OBJECTIVE → Copy everything from the start of the listing down to the line containing "tap(293, 262)", keeping both ends and every line between exactly as they appear.
===== RECORDS SUPPLIED =====
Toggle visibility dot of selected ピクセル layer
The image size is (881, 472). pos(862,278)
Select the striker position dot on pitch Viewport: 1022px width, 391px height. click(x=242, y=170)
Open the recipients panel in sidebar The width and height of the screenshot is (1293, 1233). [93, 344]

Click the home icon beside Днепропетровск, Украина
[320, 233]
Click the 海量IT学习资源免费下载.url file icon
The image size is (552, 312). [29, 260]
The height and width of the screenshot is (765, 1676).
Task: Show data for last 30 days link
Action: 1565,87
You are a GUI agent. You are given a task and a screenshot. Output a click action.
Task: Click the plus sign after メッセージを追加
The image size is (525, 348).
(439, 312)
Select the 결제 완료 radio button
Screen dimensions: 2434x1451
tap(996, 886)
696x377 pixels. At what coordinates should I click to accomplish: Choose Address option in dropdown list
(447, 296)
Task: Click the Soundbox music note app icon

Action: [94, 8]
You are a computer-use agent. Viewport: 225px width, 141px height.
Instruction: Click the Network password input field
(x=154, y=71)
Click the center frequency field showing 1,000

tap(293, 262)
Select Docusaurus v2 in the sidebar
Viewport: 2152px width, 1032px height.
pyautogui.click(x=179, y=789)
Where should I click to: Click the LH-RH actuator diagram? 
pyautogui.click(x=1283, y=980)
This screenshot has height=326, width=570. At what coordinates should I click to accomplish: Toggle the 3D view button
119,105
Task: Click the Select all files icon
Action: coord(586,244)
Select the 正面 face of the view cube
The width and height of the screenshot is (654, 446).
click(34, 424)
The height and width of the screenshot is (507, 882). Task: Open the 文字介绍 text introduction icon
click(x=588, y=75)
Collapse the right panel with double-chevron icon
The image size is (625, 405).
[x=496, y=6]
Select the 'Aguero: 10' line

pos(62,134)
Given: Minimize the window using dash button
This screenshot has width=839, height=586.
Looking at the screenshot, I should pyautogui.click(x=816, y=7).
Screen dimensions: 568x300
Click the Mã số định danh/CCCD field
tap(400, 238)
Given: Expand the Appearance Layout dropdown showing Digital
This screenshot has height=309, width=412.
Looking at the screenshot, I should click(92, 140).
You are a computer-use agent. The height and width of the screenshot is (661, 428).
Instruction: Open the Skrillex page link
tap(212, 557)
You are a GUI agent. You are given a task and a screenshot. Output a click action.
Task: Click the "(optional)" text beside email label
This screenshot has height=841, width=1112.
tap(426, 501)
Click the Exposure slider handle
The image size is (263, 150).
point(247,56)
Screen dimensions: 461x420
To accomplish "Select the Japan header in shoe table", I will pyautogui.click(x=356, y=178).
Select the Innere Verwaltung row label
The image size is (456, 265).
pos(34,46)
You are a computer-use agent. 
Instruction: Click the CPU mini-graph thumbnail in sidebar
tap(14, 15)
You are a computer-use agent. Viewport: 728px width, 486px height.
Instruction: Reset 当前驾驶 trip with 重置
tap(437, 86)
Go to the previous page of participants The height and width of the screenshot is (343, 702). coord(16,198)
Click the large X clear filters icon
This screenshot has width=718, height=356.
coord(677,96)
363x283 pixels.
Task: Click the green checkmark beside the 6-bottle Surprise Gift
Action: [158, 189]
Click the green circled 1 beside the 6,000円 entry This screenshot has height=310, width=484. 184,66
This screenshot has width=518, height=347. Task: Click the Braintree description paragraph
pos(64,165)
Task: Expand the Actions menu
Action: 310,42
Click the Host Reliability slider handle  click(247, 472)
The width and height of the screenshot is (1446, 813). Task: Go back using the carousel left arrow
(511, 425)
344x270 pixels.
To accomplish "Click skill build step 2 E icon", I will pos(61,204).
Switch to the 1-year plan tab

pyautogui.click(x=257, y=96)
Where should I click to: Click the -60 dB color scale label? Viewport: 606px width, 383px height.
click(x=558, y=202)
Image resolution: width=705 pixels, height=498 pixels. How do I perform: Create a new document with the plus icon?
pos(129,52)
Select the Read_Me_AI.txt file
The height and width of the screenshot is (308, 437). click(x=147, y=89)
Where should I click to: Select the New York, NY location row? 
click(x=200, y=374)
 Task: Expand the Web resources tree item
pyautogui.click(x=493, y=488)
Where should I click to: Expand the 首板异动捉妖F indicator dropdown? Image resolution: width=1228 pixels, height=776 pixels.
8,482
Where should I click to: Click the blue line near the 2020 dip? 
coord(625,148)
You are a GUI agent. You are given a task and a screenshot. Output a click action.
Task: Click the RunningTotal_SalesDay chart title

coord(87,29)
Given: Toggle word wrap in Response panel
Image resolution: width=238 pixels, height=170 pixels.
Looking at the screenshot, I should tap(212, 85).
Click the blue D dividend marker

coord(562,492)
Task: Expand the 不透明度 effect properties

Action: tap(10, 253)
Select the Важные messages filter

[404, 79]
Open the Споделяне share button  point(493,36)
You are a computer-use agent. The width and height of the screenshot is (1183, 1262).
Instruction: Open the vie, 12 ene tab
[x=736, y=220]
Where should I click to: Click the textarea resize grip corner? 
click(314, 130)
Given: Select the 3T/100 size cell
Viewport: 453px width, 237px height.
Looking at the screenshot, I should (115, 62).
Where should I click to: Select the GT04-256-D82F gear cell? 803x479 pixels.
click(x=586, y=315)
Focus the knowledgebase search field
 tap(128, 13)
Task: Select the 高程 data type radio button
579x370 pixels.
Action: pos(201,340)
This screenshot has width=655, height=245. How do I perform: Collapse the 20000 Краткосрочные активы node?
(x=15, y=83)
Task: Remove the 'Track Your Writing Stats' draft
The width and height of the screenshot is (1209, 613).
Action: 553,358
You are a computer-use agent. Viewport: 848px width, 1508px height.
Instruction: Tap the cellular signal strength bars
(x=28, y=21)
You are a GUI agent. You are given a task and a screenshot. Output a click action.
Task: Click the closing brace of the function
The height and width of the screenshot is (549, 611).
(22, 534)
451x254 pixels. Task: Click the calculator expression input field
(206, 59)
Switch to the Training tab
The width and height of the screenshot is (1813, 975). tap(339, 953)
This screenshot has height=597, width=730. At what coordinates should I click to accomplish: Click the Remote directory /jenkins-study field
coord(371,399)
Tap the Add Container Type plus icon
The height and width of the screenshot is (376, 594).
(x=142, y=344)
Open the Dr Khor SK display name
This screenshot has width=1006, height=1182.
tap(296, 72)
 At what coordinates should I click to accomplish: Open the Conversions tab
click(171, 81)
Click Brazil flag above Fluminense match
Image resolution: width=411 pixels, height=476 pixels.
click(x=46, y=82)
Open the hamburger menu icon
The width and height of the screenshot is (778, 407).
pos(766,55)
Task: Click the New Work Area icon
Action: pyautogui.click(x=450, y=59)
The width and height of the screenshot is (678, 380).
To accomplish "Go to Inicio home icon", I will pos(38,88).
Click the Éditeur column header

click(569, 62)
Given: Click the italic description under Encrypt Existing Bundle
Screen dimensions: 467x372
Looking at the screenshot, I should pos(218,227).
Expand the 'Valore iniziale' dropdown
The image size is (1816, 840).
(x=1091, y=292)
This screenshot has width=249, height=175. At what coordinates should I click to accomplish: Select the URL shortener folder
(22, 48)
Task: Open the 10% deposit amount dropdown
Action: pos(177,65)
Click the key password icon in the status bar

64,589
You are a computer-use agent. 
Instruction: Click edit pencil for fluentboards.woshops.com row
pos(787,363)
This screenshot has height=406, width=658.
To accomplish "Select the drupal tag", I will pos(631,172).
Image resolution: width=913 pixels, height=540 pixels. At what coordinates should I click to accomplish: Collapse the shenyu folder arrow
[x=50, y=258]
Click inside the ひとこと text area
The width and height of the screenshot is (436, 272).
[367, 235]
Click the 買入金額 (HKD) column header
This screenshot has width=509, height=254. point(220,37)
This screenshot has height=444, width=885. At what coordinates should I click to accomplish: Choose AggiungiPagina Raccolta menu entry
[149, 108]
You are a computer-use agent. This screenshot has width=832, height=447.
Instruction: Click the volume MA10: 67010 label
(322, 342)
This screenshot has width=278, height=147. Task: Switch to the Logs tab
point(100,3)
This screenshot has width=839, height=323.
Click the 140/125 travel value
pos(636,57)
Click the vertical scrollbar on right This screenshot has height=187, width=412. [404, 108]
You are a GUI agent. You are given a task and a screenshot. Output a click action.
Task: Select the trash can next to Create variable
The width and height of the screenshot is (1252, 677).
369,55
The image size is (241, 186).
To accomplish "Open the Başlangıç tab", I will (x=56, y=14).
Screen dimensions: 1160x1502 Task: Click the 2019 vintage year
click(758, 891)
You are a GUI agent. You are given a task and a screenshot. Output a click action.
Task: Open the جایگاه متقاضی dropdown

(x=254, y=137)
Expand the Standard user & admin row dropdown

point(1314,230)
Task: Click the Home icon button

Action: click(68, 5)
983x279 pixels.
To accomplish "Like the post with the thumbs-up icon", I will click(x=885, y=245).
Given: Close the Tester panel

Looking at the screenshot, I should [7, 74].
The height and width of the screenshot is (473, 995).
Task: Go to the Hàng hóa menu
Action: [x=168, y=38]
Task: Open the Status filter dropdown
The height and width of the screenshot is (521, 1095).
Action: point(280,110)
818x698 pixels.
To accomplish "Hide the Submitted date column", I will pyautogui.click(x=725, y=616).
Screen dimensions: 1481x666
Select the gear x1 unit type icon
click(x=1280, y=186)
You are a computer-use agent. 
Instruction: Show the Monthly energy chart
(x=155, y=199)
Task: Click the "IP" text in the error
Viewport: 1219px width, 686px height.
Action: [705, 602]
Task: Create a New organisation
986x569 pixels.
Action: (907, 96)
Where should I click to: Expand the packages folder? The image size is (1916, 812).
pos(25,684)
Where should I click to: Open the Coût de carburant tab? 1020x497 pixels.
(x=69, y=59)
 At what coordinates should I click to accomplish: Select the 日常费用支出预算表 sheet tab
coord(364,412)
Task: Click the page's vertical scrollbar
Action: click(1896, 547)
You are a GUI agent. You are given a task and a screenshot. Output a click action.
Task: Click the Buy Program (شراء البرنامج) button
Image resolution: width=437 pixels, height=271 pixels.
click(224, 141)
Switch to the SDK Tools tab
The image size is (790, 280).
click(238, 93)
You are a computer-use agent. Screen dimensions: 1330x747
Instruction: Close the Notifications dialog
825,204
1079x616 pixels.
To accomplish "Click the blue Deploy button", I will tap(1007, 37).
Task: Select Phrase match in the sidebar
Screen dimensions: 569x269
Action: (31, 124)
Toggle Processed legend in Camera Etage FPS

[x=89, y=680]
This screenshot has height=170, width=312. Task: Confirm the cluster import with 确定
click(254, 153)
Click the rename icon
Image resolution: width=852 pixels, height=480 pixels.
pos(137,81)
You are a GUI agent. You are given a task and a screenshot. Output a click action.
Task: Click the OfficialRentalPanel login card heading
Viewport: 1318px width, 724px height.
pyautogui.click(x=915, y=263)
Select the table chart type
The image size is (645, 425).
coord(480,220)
=====
REPLY TO THE TASK →
Toggle visibility dot of selected ピクセル layer
The image size is (881, 472). pos(862,278)
Select the striker position dot on pitch Viewport: 1022px width, 391px height. click(x=242, y=170)
Open the recipients panel in sidebar The width and height of the screenshot is (1293, 1233). [93, 344]

Click the home icon beside Днепропетровск, Украина
[320, 233]
Click the 海量IT学习资源免费下载.url file icon
The image size is (552, 312). [29, 260]
The height and width of the screenshot is (765, 1676).
Task: Show data for last 30 days link
Action: 1565,87
You are a GUI agent. You are given a task and a screenshot. Output a click action.
Task: Click the plus sign after メッセージを追加
The image size is (525, 348).
(439, 312)
Select the 결제 완료 radio button
Screen dimensions: 2434x1451
tap(996, 886)
696x377 pixels. At what coordinates should I click to accomplish: Choose Address option in dropdown list
(447, 296)
Task: Click the Soundbox music note app icon

Action: [94, 8]
You are a computer-use agent. Viewport: 225px width, 141px height.
Instruction: Click the Network password input field
(x=154, y=71)
Click the center frequency field showing 1,000

tap(293, 262)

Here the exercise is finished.